## YOUR TASKS:
A) Answer these questions from the article on company growth killers:
(i) Whose images accompany the author's thoughts?
(ii) Under Growth Killer # 1, which does the article rank as more important, vision or mission?
(iii) Under Growth Killer # 2, how many layers of approval are named?
B) Does each statement agree with the article on company growth killers? Answer yes or no, and quote the words that decide it.
(i) The article ranks vision above mission.
(ii) The article calls organization charts important for giving a company structure.
(iii) Growth Killer # 3 arises from creating positions for people instead of finding people for positions.
C) Write the next part of the article on company growth killers, picking up after its final sentence.

## EXTRACTED TEXT:
──────
Five Secret Killers of Company Growth – Business Operations Performance Management

I have been a part of and have observed many start ups and big organizations on their growth trajectories. It is interesting to see how some businesses outperform themselves year on year while others suddenly start declining and eventually die. How and why does this happen ? What are the major Killers of Company Growth ?

Here are some of my thoughts and supporting images from Tom Fishburne, THE Marketoonist :

Growth Killer # 1 : Goals (or Lack of) – A company needs a clearly defined goal to bind the team together for consistent efforts towards success. This may be an obvious fact, but very few companies drum the goal into the hearts and minds of their people every opportunity they get – Vision is important but not as important as the Mission. State your mission, define it clearly and revisit it every chance you get.

Growth Killer # 2 : Hierarchy (or too much of) – While organization charts are important to set a structure to the company, it becomes very limiting when bureaucracy sets in and meritocracy is overlooked especially in today’s dynamic business environment. If every new idea or initiative has to go through ten layers of approval and justification, people just stop having bright ideas and acting on them.

Growth Killer # 3 : Square pegs in Round holes (or vice versa) – You land into this performance killer when you start a dangerous trend of creating positions for people and not finding people for positions (right fits). You then have great people in completely wrong roles – is it a wonder that they are not great contributors to your growth trajectories anymore ?
──────
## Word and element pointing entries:

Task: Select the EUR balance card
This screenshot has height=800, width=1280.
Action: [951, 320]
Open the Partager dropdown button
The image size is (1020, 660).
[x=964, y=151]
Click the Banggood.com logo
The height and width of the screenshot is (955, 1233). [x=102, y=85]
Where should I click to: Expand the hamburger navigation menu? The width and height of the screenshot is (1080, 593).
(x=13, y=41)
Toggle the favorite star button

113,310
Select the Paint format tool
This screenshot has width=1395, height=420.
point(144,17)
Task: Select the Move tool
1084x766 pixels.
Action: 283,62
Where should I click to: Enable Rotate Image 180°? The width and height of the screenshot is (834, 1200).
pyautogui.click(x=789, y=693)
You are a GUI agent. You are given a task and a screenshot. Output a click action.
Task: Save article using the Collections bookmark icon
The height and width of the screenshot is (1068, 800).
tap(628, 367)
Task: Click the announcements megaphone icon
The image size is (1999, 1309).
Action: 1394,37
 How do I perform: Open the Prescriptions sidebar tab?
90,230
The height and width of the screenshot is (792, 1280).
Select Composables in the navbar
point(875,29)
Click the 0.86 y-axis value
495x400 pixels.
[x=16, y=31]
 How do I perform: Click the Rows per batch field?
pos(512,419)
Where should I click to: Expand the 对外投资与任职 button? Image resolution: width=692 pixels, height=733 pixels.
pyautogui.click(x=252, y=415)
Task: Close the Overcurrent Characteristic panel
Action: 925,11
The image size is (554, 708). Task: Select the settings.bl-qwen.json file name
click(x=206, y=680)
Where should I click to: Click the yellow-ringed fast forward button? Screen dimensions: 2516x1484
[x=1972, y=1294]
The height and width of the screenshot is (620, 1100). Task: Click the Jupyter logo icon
──────
## RESULTS OF THE TASKS:
A)
(i) Tom Fishburne, THE Marketoonist
(ii) The mission
(iii) Ten

B)
(i) No: "Vision is important but not as important as the Mission."
(ii) Yes: "While organization charts are important to set a structure to the company"
(iii) Yes: "when you start a dangerous trend of creating positions for people and not finding people for positions (right fits)"

C)
Growth Killer # 4 : Fear (or Risk Averseness) : Where there is a culture of fear, no matter how much you motivate or engage your people, they definitely will not step up or out of their comfort zones. It is as important to encourage “mistakes” as it is to reward successes. Companies need to create an environment where people are not afraid to give and be their best and to challenge the status quo else you can just say bye-bye to growth.

Growth Killer # 5 : Metrics (or the wrong ones) : As often said, what cannot be measured cannot be improved. But it is critical to keep figuring out the right metrics for your company (derived from your Goal). Are you measuring your sales opening ratios or just your closing ratios, your investment in R&D/new offering or only your profitability ? Measuring the “Right” Metrics is critical so that the long-term growth goals are not sacrificed at the altar of short-term profitability.

What do you think matters most for a company to keep growing ? What are your views on the Killers of Company Growth ? What goals are you planning for your company in the year ahead  ? Would love to hear your take.